Doctors are worse than useless.
Most/Many Doctors are worse than useless. That's why I fired 5 in the past 5 years, and kept only one (My great Endocrinologist). I replaced two of the fired doctors with better ones (The new GI doc literally saved me life by helping me get a drug from the UK not available in the US because the FDA agreed I met the criteria for needing it). It's hard to find truly good doctors, and this certainly isn't a US problem, it's a worldwide problem. But I have a new PCP/GP that seems to be good, and my Psych provider isn't even a doctor, she's a Psychiatric Nurse Practitioner who is surprisingly Benzo wise.
But, freaking out and overthinking everything has always been my flaw (and in this case my impatience to be drug-free).
I can identify with this, part of it is due to my Autism. It's why I did my initial taper to fast. I go through periods of frustration. If I only knew about BB sooner, if I had slowed my taper down, I might have been half way through by now. As it is, I'm
still stabilizing after reinstating. I know all this negative thinking isn't helping me, and I keep trying to push it out of my head. I visit BB every day, but I'm trying to cut back on my frequency because there's so much negative stuff that isn't helping me. But you gave me something positive, the info about the Sesamin, which I never heard of, and that whole thread you linked to is such a positive discussion, it is giving me hope, because I spent most of my Christmas crying and feeling at the point of despair. I wanted the Memantine to work so bad, and it gave me such GI upset. I tend to be one of those nerdy/geek types, labellled a braniac in high school because I was literally a walking encyclopedia of mostlly useless information. So now I have my hopes set on Sesamin, researching it, and am reading about the positives BB users reported, and not one negative (none have poste any negative). If it's any consolation, you helped me, and I do wish there was a way I could help you. I don't have the ear problems you've had, mine wax and wane, but you always expresssed sympathy for mine, which are nothing compared to yours. I hope yours recede and end in time. But it's easy to sometimes get freaked out over something on a board.
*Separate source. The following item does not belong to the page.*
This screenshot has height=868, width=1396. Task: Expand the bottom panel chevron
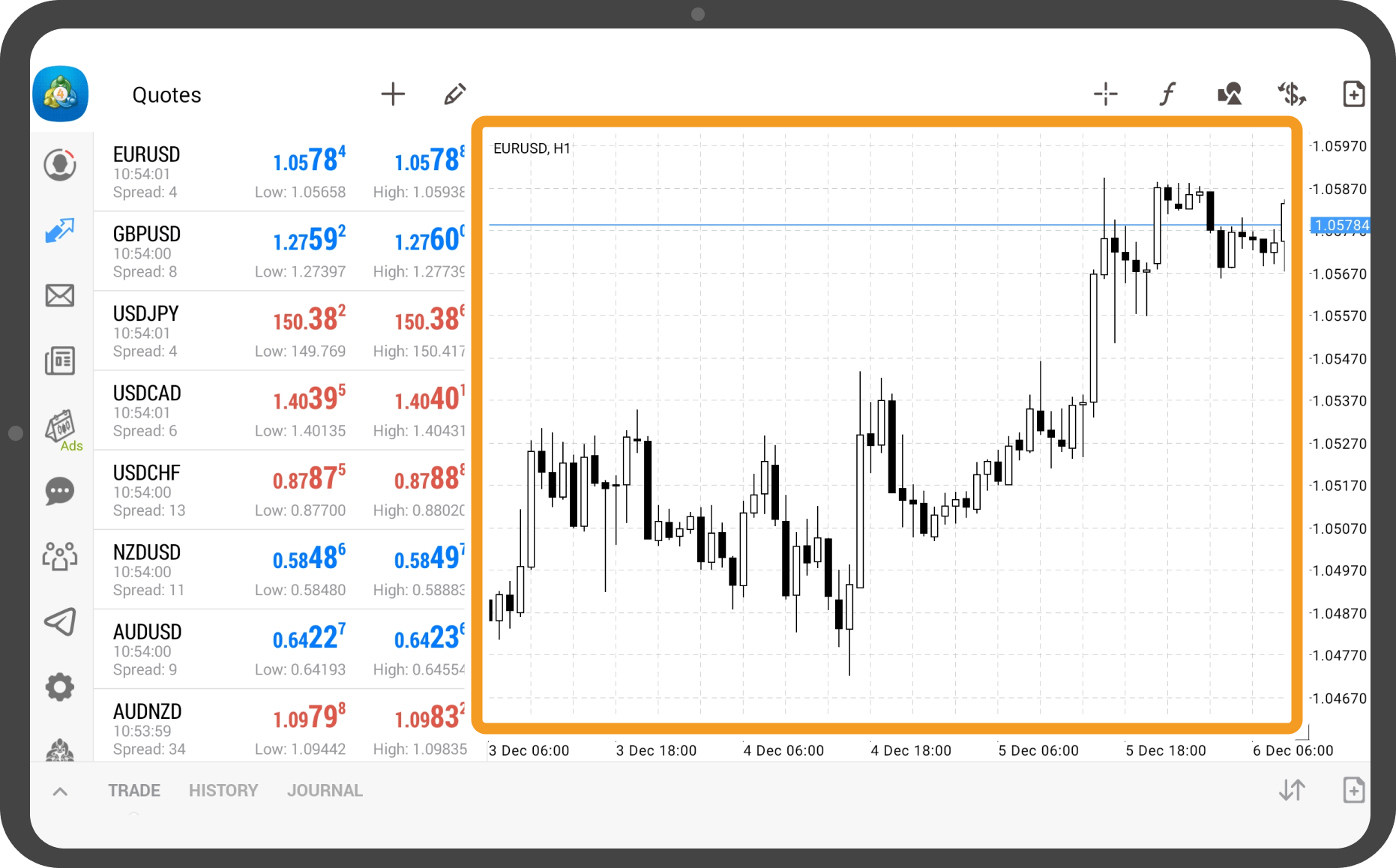(61, 792)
It's a great crime that we're forced to rely on strangers on the Internet and on self-diagnosis to treat iatrogenesis.
This isn't my first rodeo doing this. It's how I found out how my unecesssary/uneeded Proton Pump Inhibitor use, caused me to become physically dependent on them, causing Rebound Acid Hypersecretion (RAHS) at every attempt to stop, which became urgent when I developed Hypomagnesemia from using them (I was on Protonix). Whats worse, no one had a solution that was reliable to get off them. I read of many's failed attempts to wean off them. You can't split the pills. One guy used the capsule form (Omeprazole?), opened one up, and removed one sphere, and took the rest with applesause. Every 4 to 6 weeks he reduced the spheres by one. It took him nearly two years to get off. His was the only succcess story. But I had life-threatening Hypomagnesemia, I didn't have two years. I found my own solution when I found out about a small research facility in London, UK co-founded by Nobel Prize Winner the late Sir James Black.
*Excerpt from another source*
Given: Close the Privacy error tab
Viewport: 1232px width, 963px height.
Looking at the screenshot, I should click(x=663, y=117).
A Scottish man who entered med school at age 15, decided most doctors knew didddly-squat, and had terrible bedside manners, he wanted to do more, so he went for a degree in Pharmacology after getting his MD. Propanolol and Tagamet were his work, which earned him that Nobel Prize. He was working on Netazepide, the drug that freed me from PPI dependency in only 44 days, when he passed away. The drug was created to treat an Orphan Disease called gNETS (gastric Neuroendocrine Tumors), but researchers found it worked on PPI dependency as well. I SO wish there was something like Netazepide for Benzos. Si James Black may have left this world, but the little one-of-a-kind research company he co-founded in London is still going strong, even have a new drug under development in the pipeline. I've seen so many people suffer from PPI's, I look forward to when Netazepide is approved for prescription use so people can stop the tried-and-failed and suffered serious RAHS as a result, methods they come up with. These forums exist because doctors aren't doing their job, regulatory egencies like the FDA here in the US, the MHRA in the UK and elsewhere aren't doing their jobs.